L’histoire regorge d’exemples qui prouvent qu’avec des institutions bien dirigées et des moyens conséquents, il est possible de changer les choses. À Hong Kong, la Commission Indépendante contre la Corruption (ICAC) a transformé un système gangrené en un modèle de transparence grâce à une indépendance totale et des moyens considérables. En Afrique, le Rwanda et le Botswana ont également démontré qu’une lutte efficace contre la corruption peut transformer un pays et restaurer la confiance de ses citoyens. La Mauritanie doit s’inspirer de ces réussites pour bâtir une autorité crédible et autonome.
Pour y parvenir, il faudra adopter des lois claires et sévères criminalisant toutes les formes de corruption et appliquer des sanctions exemplaires, même aux plus hauts niveaux. La transparence dans la gestion publique devra être renforcée, notamment en exigeant des déclarations de patrimoine des responsables et en surveillant rigoureusement les marchés publics. Des mécanismes sécurisés pour dénoncer les abus devront être mis en place afin de protéger les lanceurs d’alerte, tandis que des campagnes de sensibilisation mobiliseront les citoyens contre ce fléau qui les touche au quotidien.
La publication de rapports annuels détaillant les résultats de cette autorité et les défis rencontrés sera cruciale pour instaurer la transparence et permettre des ajustements constants. Enfin, une coopération étroite avec des organismes internationaux tels que Transparency International permettra à la Mauritanie de bénéficier d’expertises techniques et d’un appui pour traquer les flux financiers illicites.
Cette nouvelle autorité est une chance historique pour la Mauritanie de rompre avec les pratiques qui ont tant coûté à ses citoyens. Mais sa réussite repose sur un impératif : traduire les promesses en actions concrètes et visibles. Il ne s’agit pas seulement d’une réforme administrative, mais d’une bataille pour l’âme de la Mauritanie. En s’appuyant sur des dirigeants intègres et une volonté politique réelle, le pays peut espérer briser le cercle vicieux de la corruption et offrir à ses citoyens l’avenir qu’ils méritent.
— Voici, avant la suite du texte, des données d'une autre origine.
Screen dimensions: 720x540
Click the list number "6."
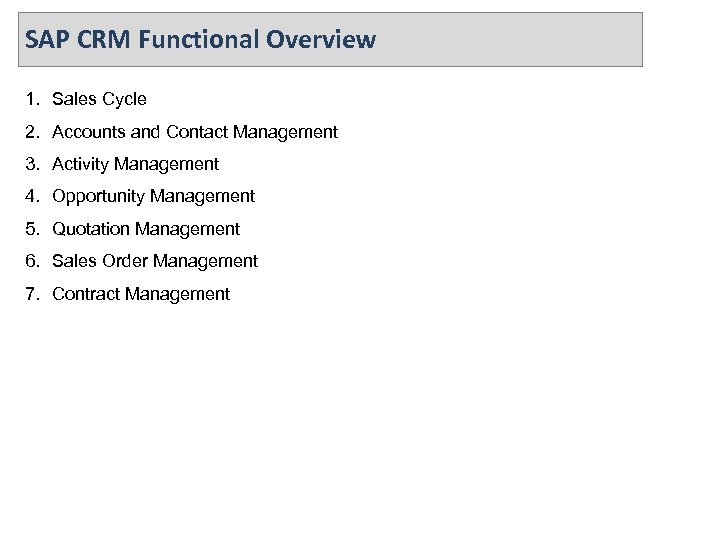click(x=34, y=261)
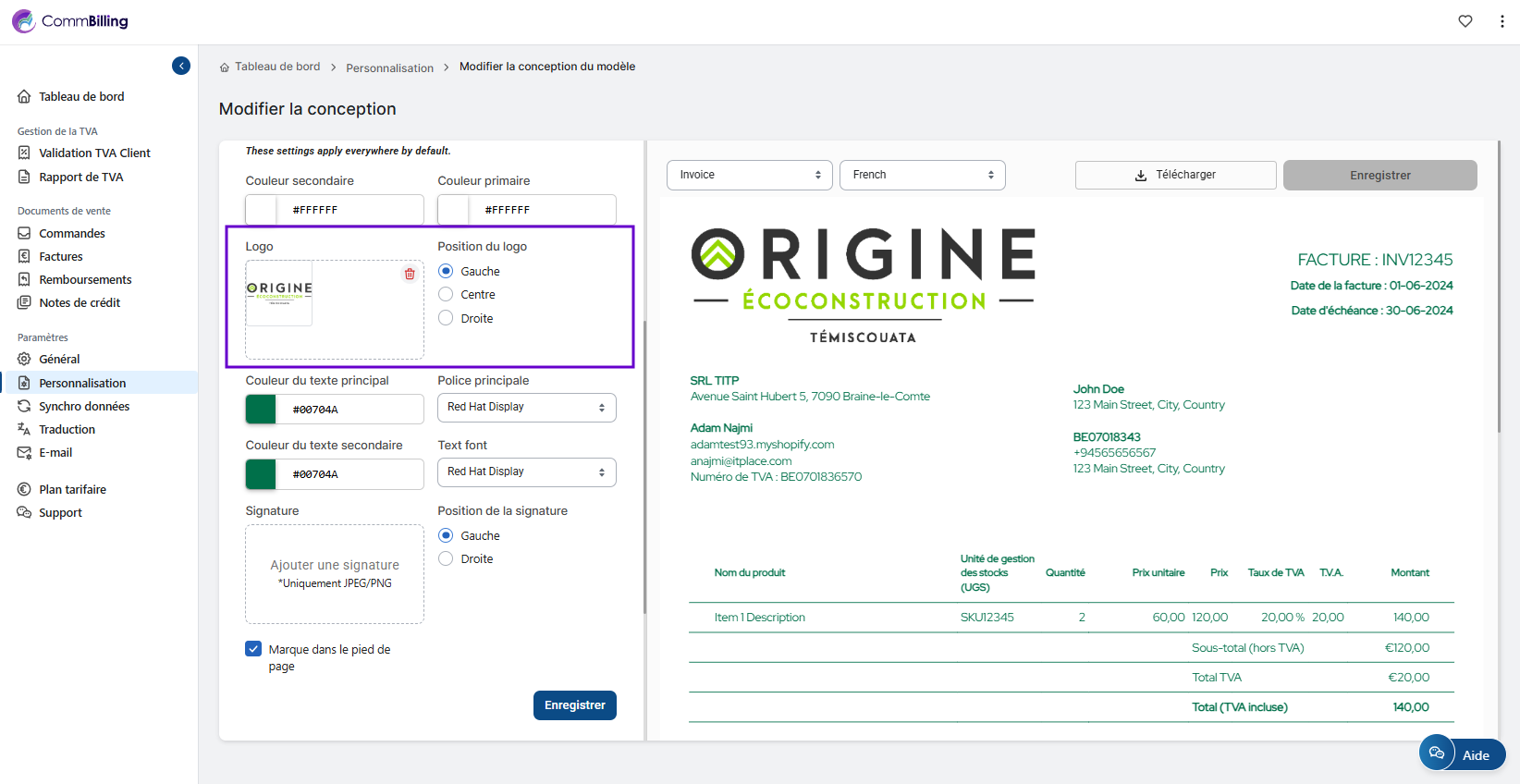Click the home icon in breadcrumb
Viewport: 1520px width, 784px height.
pos(225,67)
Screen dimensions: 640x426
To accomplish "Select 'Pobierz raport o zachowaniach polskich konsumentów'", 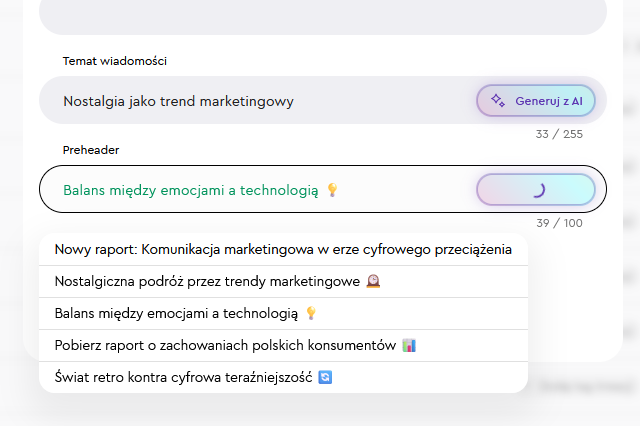I will (x=225, y=346).
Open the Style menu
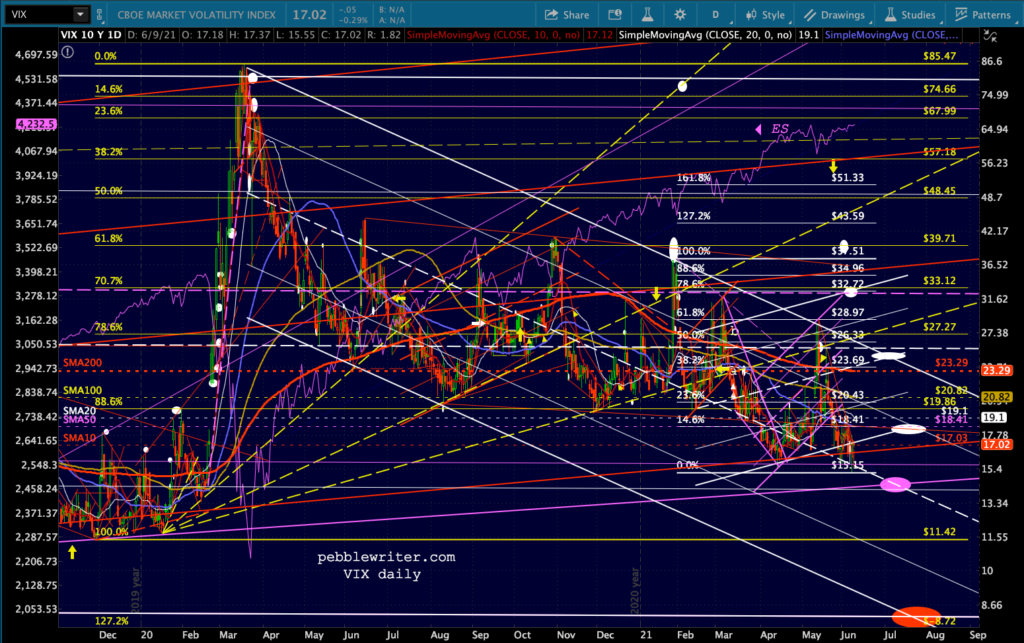 coord(765,14)
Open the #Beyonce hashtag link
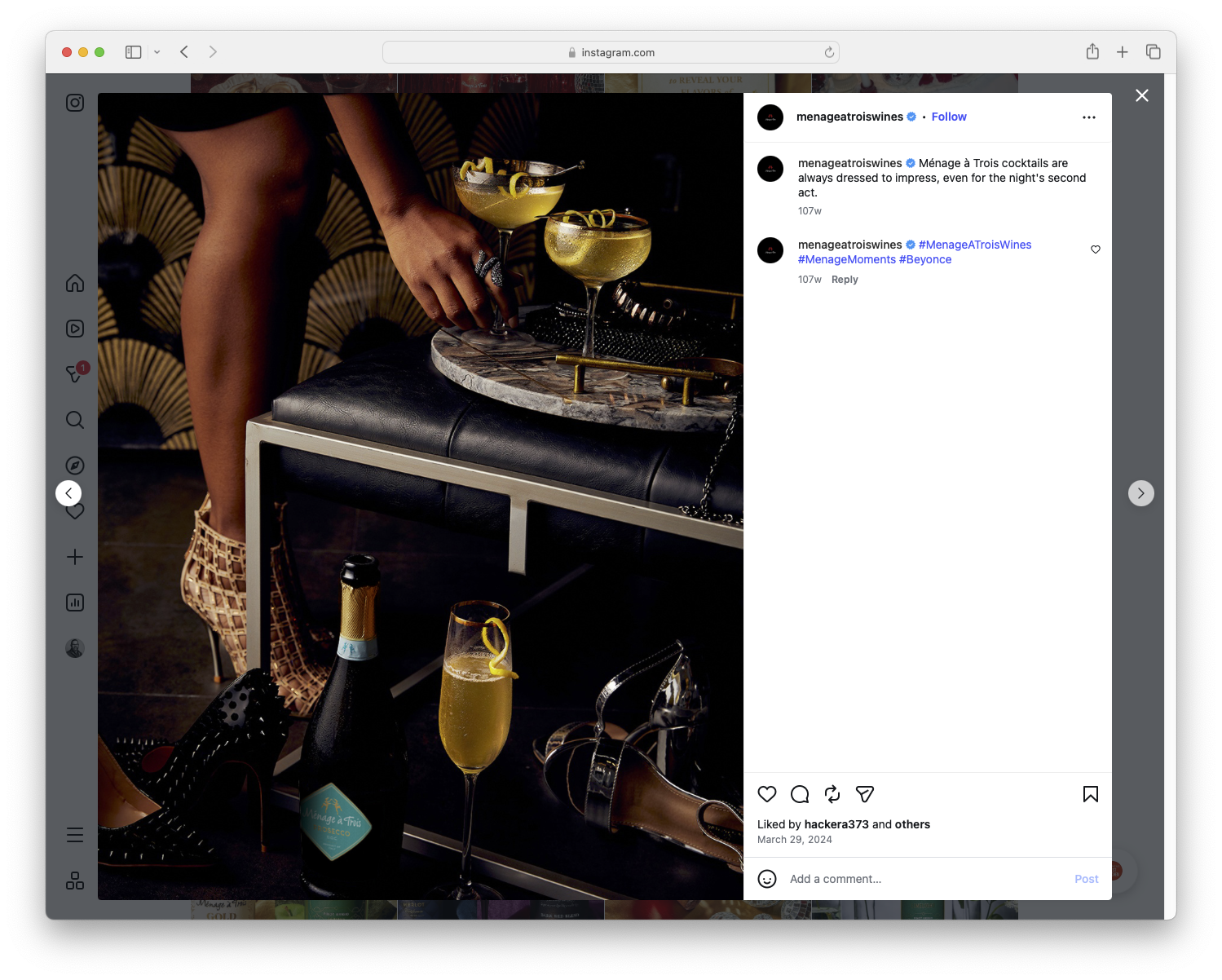 click(925, 259)
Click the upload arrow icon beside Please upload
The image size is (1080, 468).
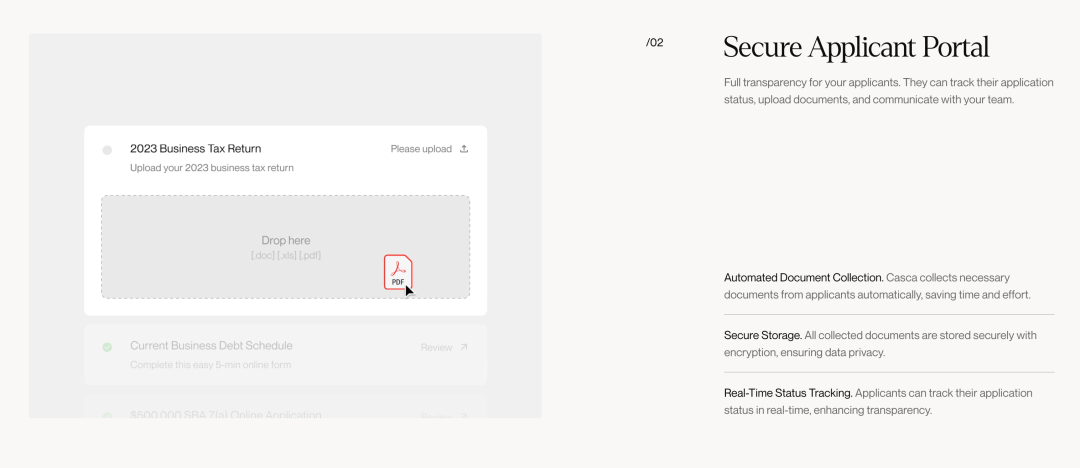[x=464, y=149]
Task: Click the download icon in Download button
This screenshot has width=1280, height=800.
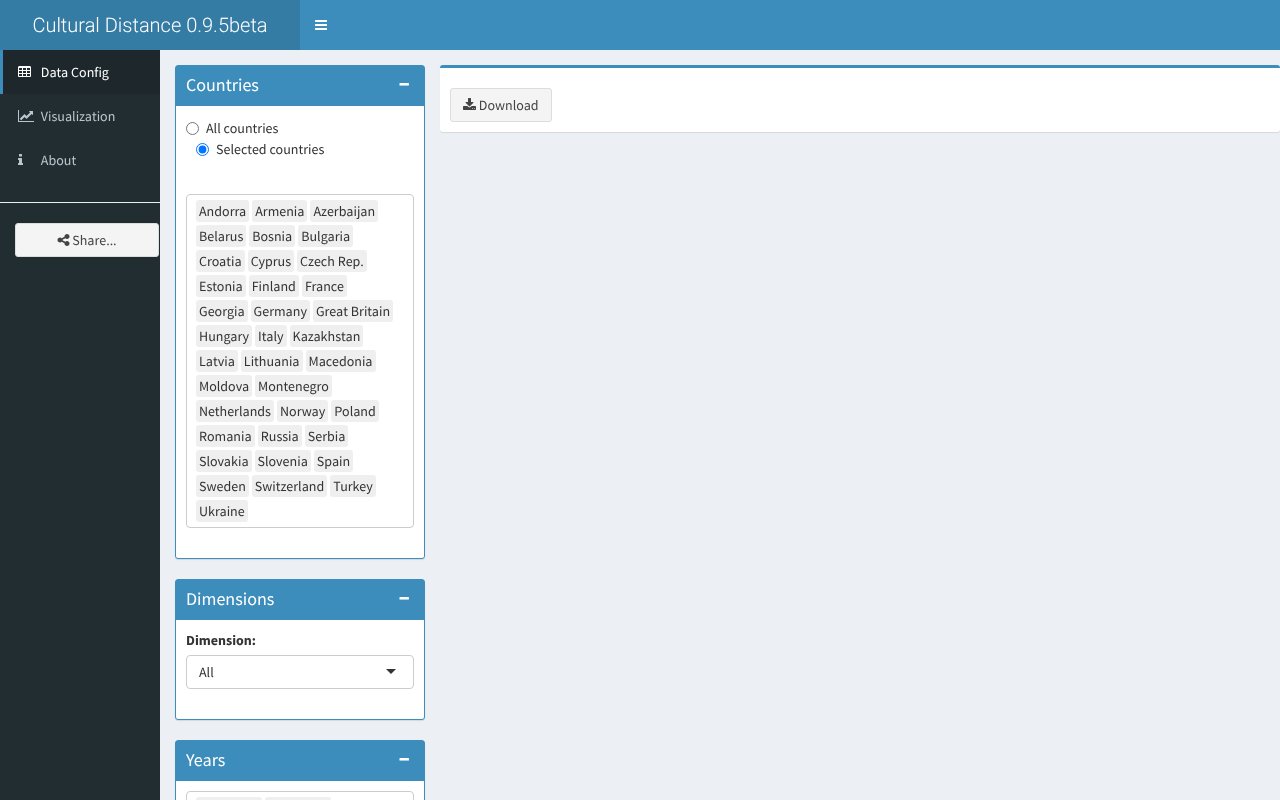Action: (x=469, y=105)
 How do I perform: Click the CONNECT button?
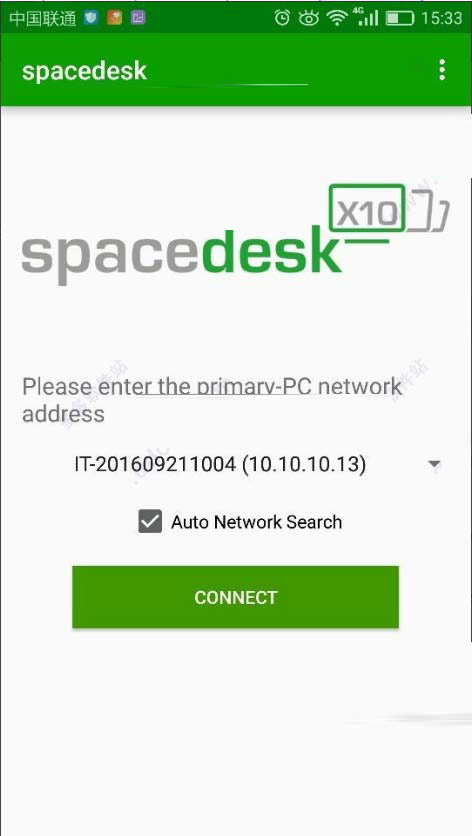[235, 597]
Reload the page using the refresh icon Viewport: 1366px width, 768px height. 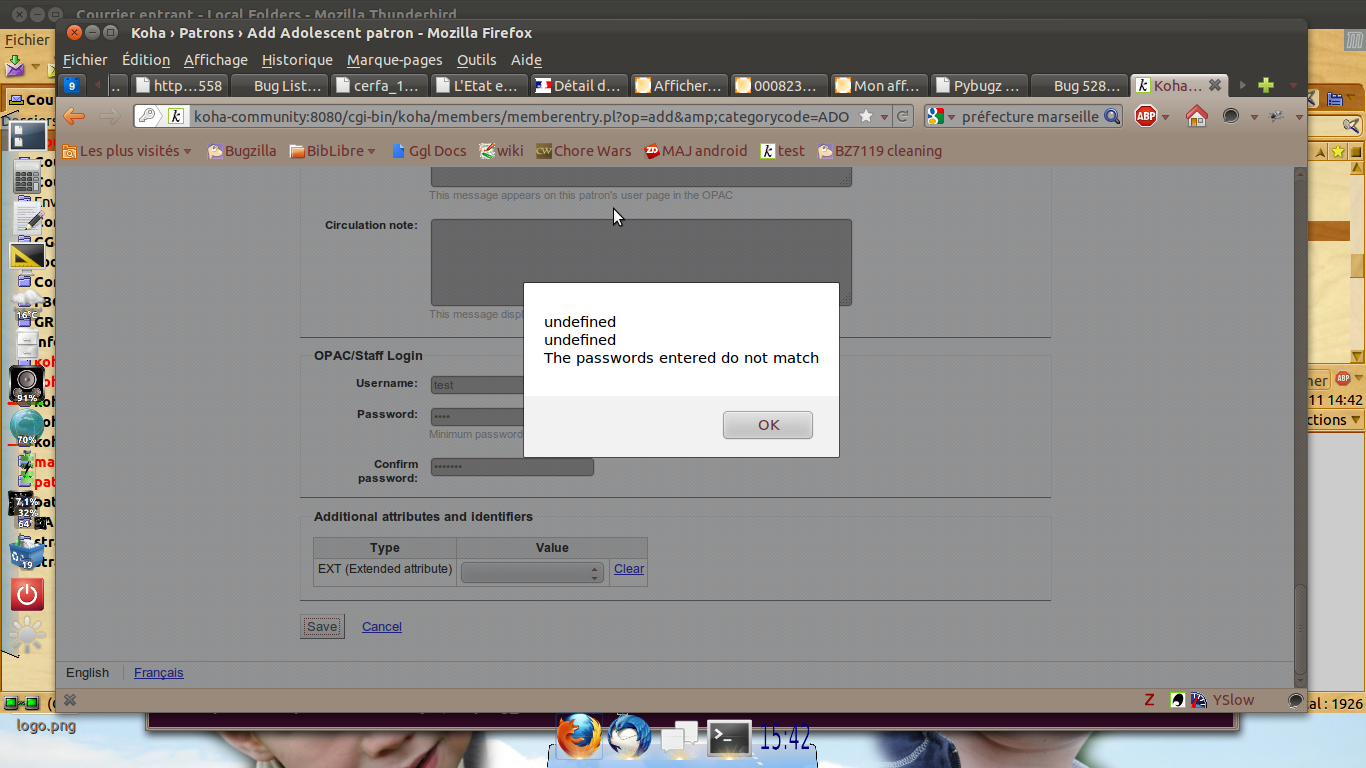click(x=902, y=117)
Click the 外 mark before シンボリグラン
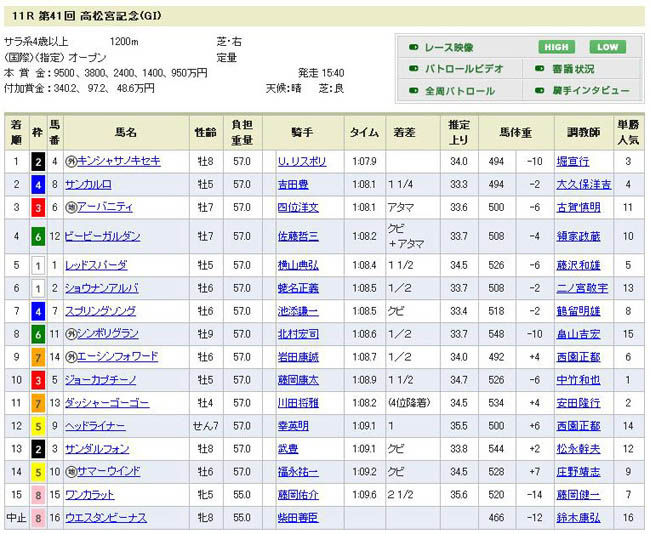 click(71, 333)
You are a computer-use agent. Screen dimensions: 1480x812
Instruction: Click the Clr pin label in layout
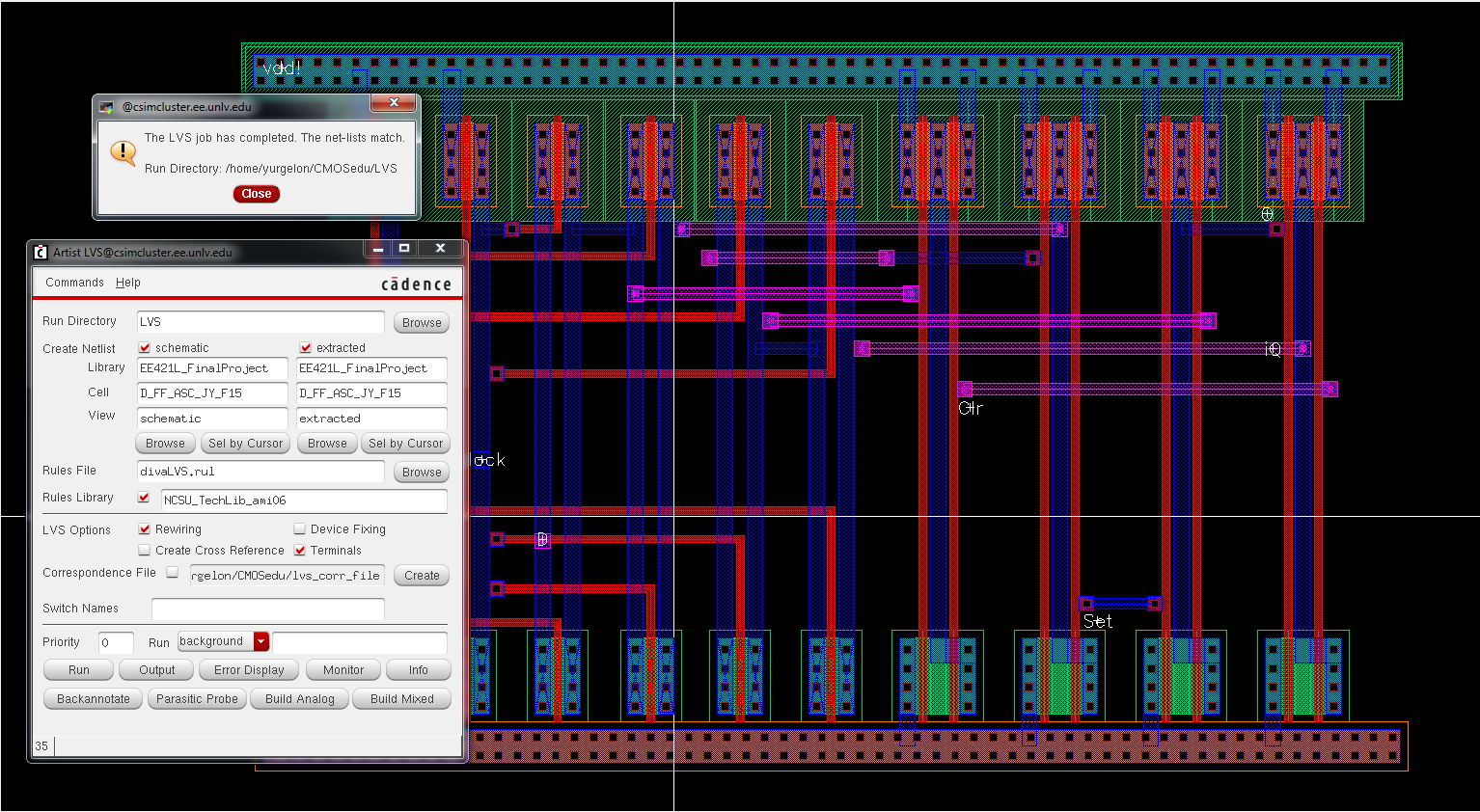pos(971,409)
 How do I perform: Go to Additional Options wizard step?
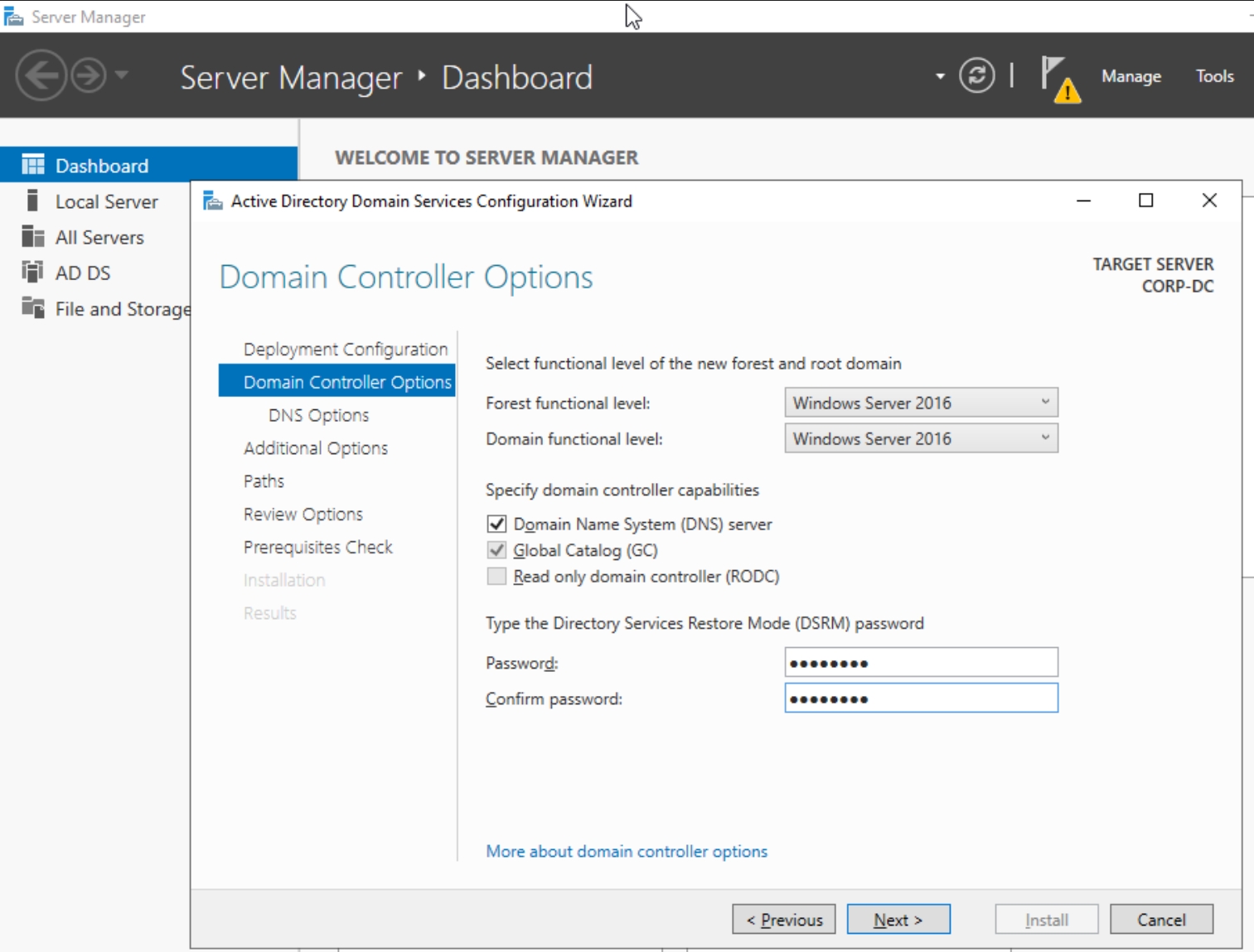[x=316, y=448]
Les Mauritaniens, qui ont tant souffert de cette réalité, méritent enfin de voir émerger un État transparent et juste, où les ressources nationales profitent à tous et non à une élite prédatrice.
Je lance un appel à l’ensemble des forces vives de la nation pour saluer cette décision et l’accompagner activement dans sa mise en place. Il est de notre devoir collectif de forcer la main au régime pour qu’il acte son lancement de manière désintéressée et honnête. Cette autorité, si elle est bien conçue et soutenue, pourrait seule ramener la confiance, rétablir l’entente nationale et devenir un véritable fédérateur, un recours pour tous les citoyens qui aspirent à une Mauritanie équitable et prospère.